REDSTONE ARSENAL, Ala. -- If you are looking for an example of “transformation in contact,” you won’t find a better one than Army medical logistics, Maj. Gen. Robert Edmonson II told audience members at AUSA’s Global Force Symposium March 27.
The commanding general of U.S. Communications-Electronics Command stood alongside Col. Marc Welde, commander of U.S. Army Medical Logistics Command, as they spoke to attendees about the transformation of medical logistics from the Warrior’s Corner stage.
Since AMLC’s activation in 2019, the command has rapidly responded to multiple real-world missions, including Operation Allies Welcome and ongoing support to Ukraine -- all while executing pandemic response efforts around the globe.
Edmonson applauded the organization and its ability to balance a demanding operational tempo with Army transformation.
“Bottom line is that we must organize and integrate into the Army sustainment enterprise now,” Welde said. “We must train as we fight so that we can execute at the speed of war in multi-domain operations during Large Scale Combat Operations.”
The leaders were transparent about previous issues that have long plagued medical logistics, including a lack of a common operating picture, deficient demand forecasting, non-standard catalogues and an overreliance on non-deployable support structures.
To close these gaps, multiple stakeholders have come together in a whole-of-Army approach directed by the Army Campaign Plan 23-30 to integrate medical logistics activities into the Army’s existing sustainment enterprise, including structures, systems and processes.
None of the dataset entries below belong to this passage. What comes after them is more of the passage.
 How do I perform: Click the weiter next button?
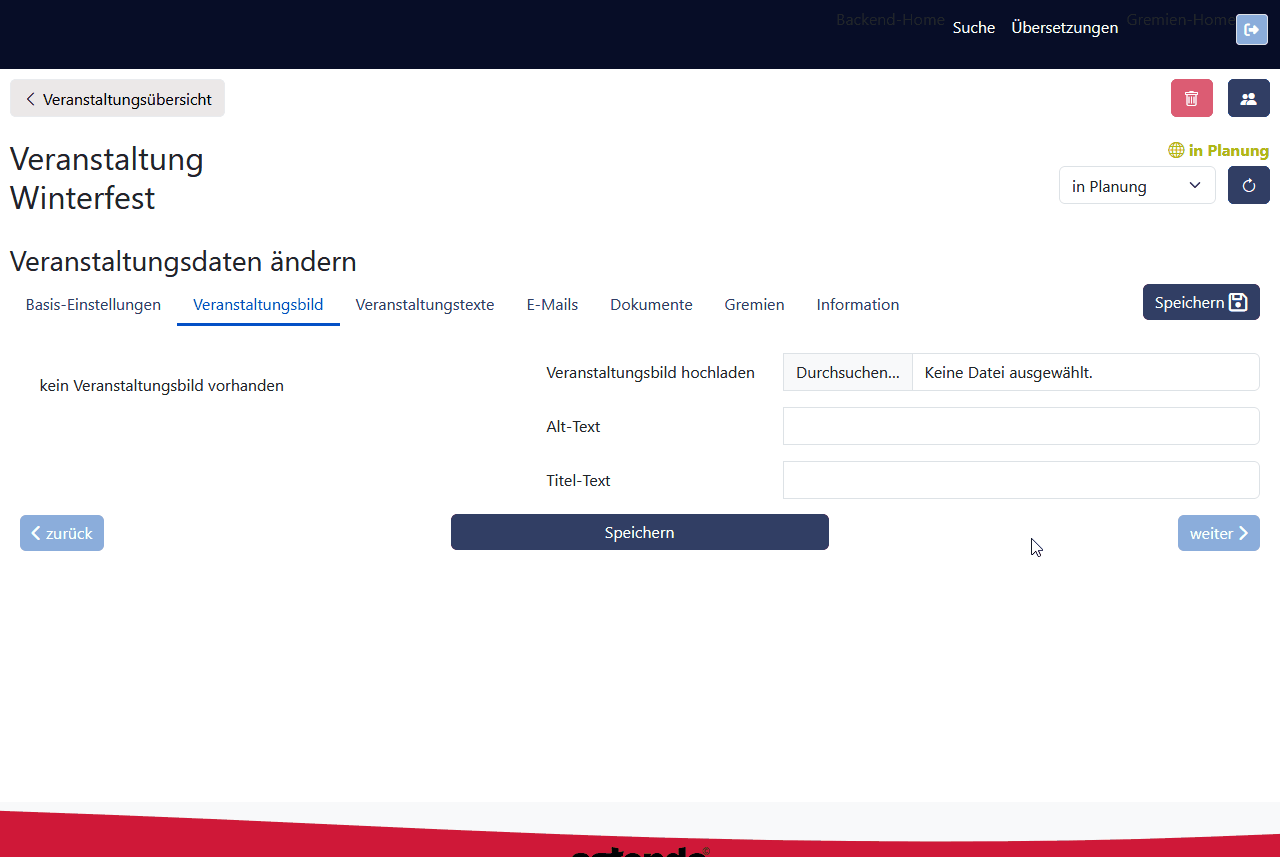tap(1218, 533)
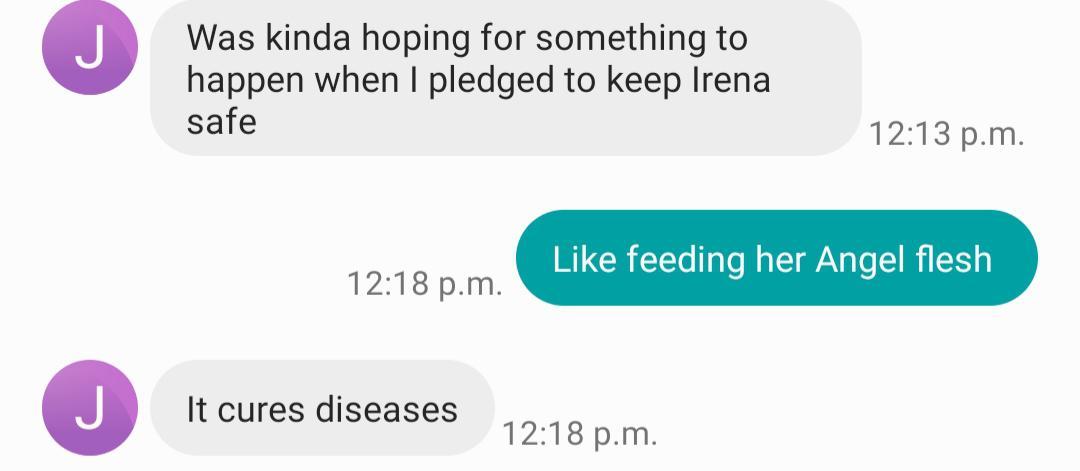Select the teal "Like feeding her Angel flesh" bubble
Viewport: 1080px width, 471px height.
pos(776,259)
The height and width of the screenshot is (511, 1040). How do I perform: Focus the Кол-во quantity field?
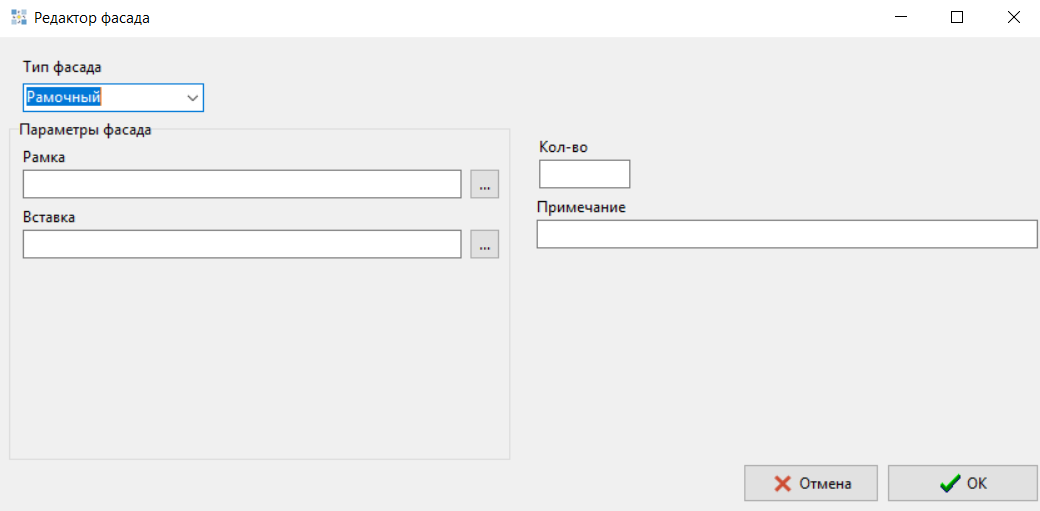[x=584, y=174]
The concept is known as MEDLOG in Campaigning, or MiC -- a name that acknowledges its close ties to the joint concept for integrated campaigning during competition, conflict and crisis.
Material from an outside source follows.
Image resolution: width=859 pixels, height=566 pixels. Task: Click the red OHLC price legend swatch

“Because the future fight will have more demands on MEDLOG, we believe these changes will posture the supply chain to be more agile with more depth and endurance,” Welde explained.
The first phase of the MiC proof of concept will begin in later 2024 with participation by the 189th Division Sustainment Support Battalion and the 51st Medical Logistics Company, both located at Fort Liberty, North Carolina. The first phase, which will last six months, will focus on integration into existing Army systems, training and outfitting, along with the development of a curated catalogue comprised of medical materiel aligned with authorized unit assemblages.
“Commanders at echelon will have an integrated common operating picture for operational decision-making,” Welde said. “This will increase readiness and the survivability of the force.”
MiC also introduces a pilot process called Home Station Medical Maintenance Support, or HMMS, designed to bring critical maintenance expertise to the warfighter, improving the overall medical readiness of the force.
Because of the changes in military medicine over the past several years, many Army operational units no longer have medical maintenance support at home station, explained Welde. This has created a dilemma for units, such as combat aviation brigades, that don’t have organic maintainers to perform field-level maintenance. Disaggregated systems also mean Soldiers can’t manage maintenance records and order parts from the same system.
“As you can imagine, this impacts readiness and deployablity across the force,” Welde said.
The HMMS concept also will begin testing at Fort Liberty in later 2024, providing field-level support to select units that do not have authorized biomedical equipment specialists. During the HMMS pilot, participating units will process medical maintenance work orders through GCSS-Army, the Army's tactical logistics and financial management information enterprise resource planning solution.
Using GCSS-Army will give leaders access to data analytics that will improve fleet management and trend analysis. Leaders also expect HMMS to reduce medical maintenance turn-around times and transportation costs at the tactical level.
AMLC leaders underscored that MiC is about integration. Thus, AMLC is not focused on establishing new processes unique to the medical commodity. At the same time, MiC is not a complete separation from the rest of the military system of health.
“We can’t do this alone. We have to work in close partnership with [Defense Health Agency and Defense Logistics Agency] because … it is not our aim to break anything. It is our aim to move us forward,” Edmonson said. “This is a journey and I think we have gotten off to a pretty good start.”